◆ **Work order**: Send back the entries below exactly as they appear.

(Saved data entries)
= Beginning of Section =

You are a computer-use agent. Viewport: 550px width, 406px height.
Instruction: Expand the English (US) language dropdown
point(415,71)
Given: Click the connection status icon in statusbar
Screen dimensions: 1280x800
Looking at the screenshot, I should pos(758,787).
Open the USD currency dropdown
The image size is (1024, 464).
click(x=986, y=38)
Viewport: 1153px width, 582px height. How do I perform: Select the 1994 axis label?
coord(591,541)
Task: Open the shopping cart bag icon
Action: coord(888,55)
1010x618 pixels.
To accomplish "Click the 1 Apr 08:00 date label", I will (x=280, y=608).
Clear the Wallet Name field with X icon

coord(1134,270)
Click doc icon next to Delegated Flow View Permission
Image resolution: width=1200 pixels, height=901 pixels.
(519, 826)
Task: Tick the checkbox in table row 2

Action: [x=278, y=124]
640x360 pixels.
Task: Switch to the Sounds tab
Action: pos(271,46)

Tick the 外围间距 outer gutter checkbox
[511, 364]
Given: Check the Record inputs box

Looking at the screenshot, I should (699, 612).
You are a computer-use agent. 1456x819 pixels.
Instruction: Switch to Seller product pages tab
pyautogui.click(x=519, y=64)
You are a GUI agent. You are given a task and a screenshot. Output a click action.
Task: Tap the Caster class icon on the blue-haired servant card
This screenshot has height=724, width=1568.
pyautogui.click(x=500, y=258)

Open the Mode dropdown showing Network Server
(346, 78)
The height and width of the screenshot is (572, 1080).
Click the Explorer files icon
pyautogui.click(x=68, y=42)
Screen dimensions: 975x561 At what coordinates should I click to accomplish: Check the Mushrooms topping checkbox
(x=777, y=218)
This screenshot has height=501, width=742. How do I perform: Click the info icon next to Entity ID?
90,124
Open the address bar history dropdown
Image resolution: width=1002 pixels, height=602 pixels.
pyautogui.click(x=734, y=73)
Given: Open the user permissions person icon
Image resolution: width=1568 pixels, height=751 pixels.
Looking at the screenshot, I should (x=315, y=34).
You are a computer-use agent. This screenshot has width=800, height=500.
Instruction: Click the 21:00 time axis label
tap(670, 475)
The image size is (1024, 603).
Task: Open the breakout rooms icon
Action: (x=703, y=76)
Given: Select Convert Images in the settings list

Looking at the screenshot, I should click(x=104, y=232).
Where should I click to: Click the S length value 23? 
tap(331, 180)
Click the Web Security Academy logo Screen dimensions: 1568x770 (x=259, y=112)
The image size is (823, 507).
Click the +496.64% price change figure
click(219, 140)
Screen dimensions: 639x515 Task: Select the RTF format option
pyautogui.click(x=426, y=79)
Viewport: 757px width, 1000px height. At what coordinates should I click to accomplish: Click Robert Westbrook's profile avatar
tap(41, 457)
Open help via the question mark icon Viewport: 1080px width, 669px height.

= End of Section =

◆ **Response to the task**:
You are a computer-use agent. Viewport: 550px width, 406px height.
Instruction: Expand the English (US) language dropdown
point(415,71)
Given: Click the connection status icon in statusbar
Screen dimensions: 1280x800
Looking at the screenshot, I should pos(758,787).
Open the USD currency dropdown
The image size is (1024, 464).
click(x=986, y=38)
Viewport: 1153px width, 582px height. How do I perform: Select the 1994 axis label?
coord(591,541)
Task: Open the shopping cart bag icon
Action: coord(888,55)
1010x618 pixels.
To accomplish "Click the 1 Apr 08:00 date label", I will (x=280, y=608).
Clear the Wallet Name field with X icon

coord(1134,270)
Click doc icon next to Delegated Flow View Permission
Image resolution: width=1200 pixels, height=901 pixels.
(519, 826)
Task: Tick the checkbox in table row 2

Action: [x=278, y=124]
640x360 pixels.
Task: Switch to the Sounds tab
Action: pos(271,46)

Tick the 外围间距 outer gutter checkbox
[511, 364]
Given: Check the Record inputs box

Looking at the screenshot, I should (699, 612).
You are a computer-use agent. 1456x819 pixels.
Instruction: Switch to Seller product pages tab
pyautogui.click(x=519, y=64)
You are a GUI agent. You are given a task and a screenshot. Output a click action.
Task: Tap the Caster class icon on the blue-haired servant card
This screenshot has height=724, width=1568.
pyautogui.click(x=500, y=258)

Open the Mode dropdown showing Network Server
(346, 78)
The height and width of the screenshot is (572, 1080).
Click the Explorer files icon
pyautogui.click(x=68, y=42)
Screen dimensions: 975x561 At what coordinates should I click to accomplish: Check the Mushrooms topping checkbox
(x=777, y=218)
This screenshot has height=501, width=742. How do I perform: Click the info icon next to Entity ID?
90,124
Open the address bar history dropdown
Image resolution: width=1002 pixels, height=602 pixels.
pyautogui.click(x=734, y=73)
Given: Open the user permissions person icon
Image resolution: width=1568 pixels, height=751 pixels.
Looking at the screenshot, I should (x=315, y=34).
You are a computer-use agent. This screenshot has width=800, height=500.
Instruction: Click the 21:00 time axis label
tap(670, 475)
The image size is (1024, 603).
Task: Open the breakout rooms icon
Action: (x=703, y=76)
Given: Select Convert Images in the settings list

Looking at the screenshot, I should click(x=104, y=232).
Where should I click to: Click the S length value 23? 
tap(331, 180)
Click the Web Security Academy logo Screen dimensions: 1568x770 (x=259, y=112)
The image size is (823, 507).
Click the +496.64% price change figure
click(219, 140)
Screen dimensions: 639x515 Task: Select the RTF format option
pyautogui.click(x=426, y=79)
Viewport: 757px width, 1000px height. At what coordinates should I click to accomplish: Click Robert Westbrook's profile avatar
tap(41, 457)
Open help via the question mark icon Viewport: 1080px width, 669px height.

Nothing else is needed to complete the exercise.